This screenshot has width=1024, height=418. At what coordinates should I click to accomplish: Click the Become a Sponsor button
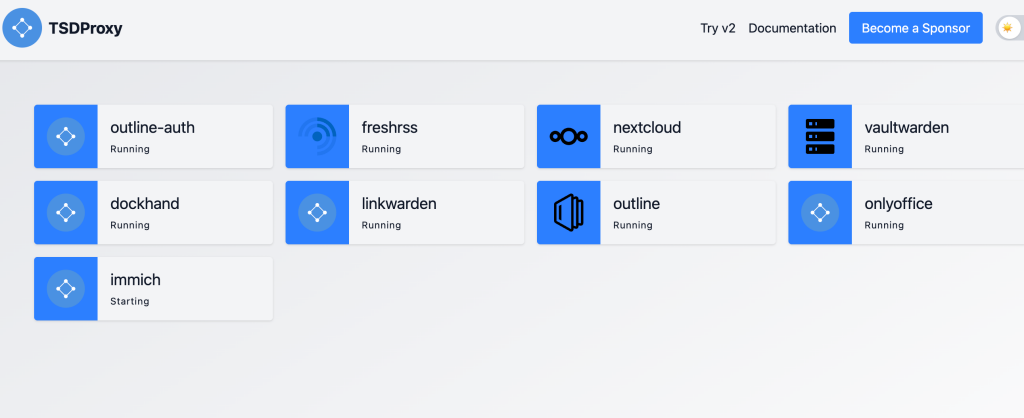(915, 28)
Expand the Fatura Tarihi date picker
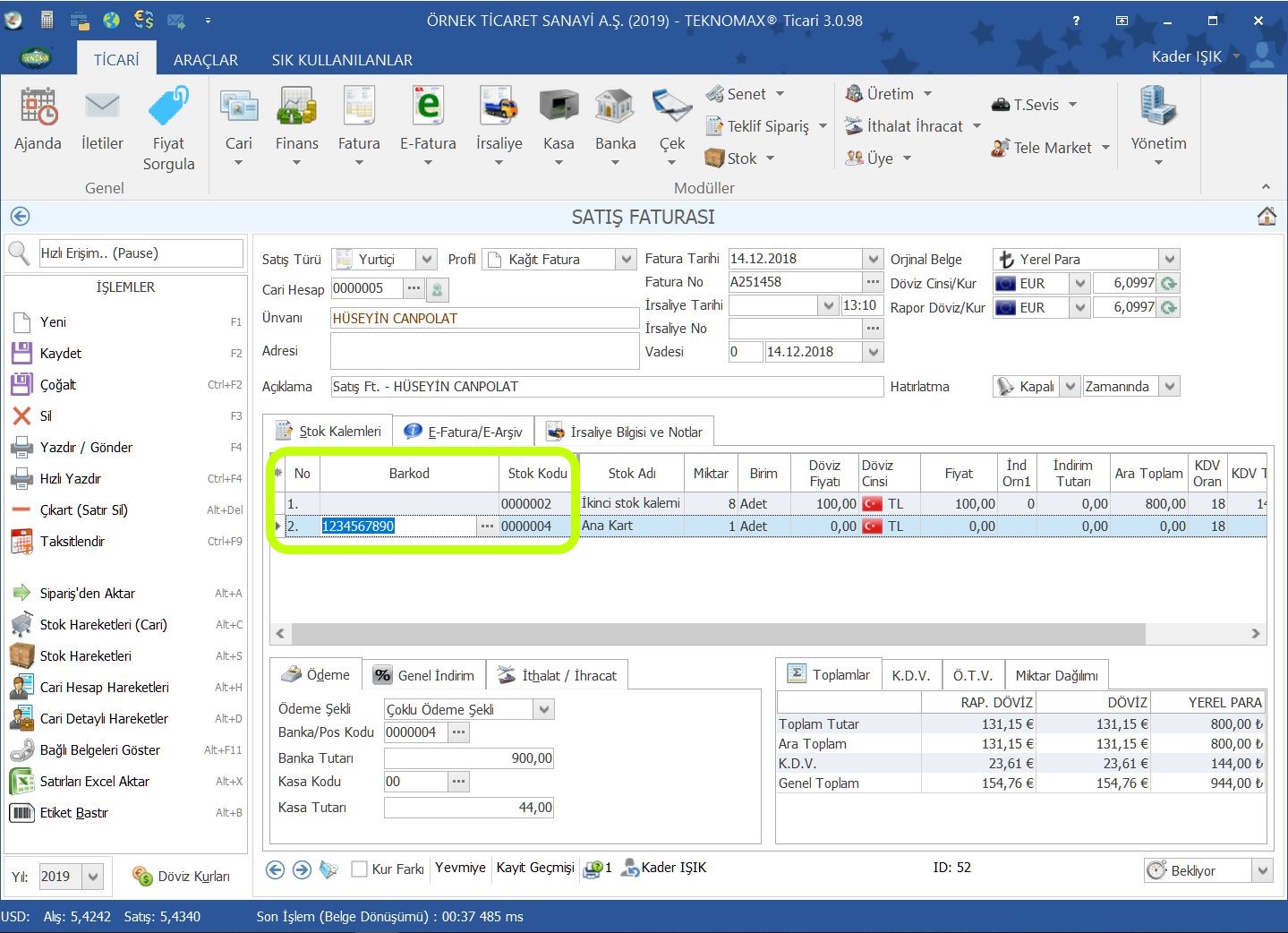Viewport: 1288px width, 933px height. pyautogui.click(x=874, y=259)
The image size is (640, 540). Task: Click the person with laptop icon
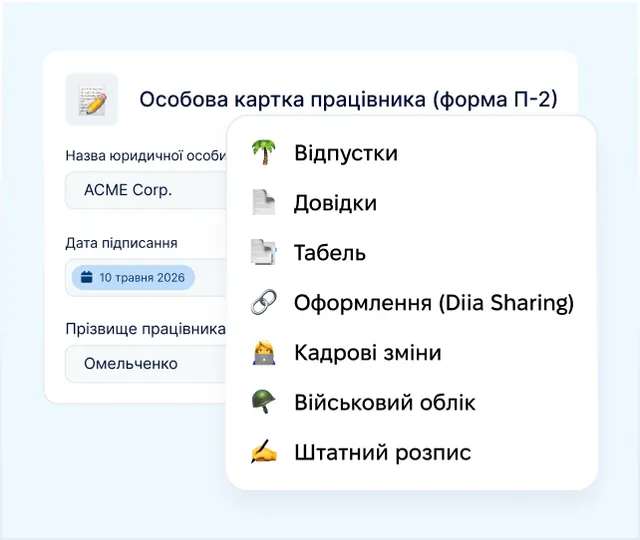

◆ The exercise ◆
Take the material from the line containing "Expand the Fatura Tarihi date picker" through the end, and rewrite it with "laptop" changed to "tablet" and nothing else altered. Leave the pictures out.

◆ Answer to the exercise ◆
Expand the Fatura Tarihi date picker
Viewport: 1288px width, 933px height. pyautogui.click(x=874, y=259)
The image size is (640, 540). Task: Click the person with tablet icon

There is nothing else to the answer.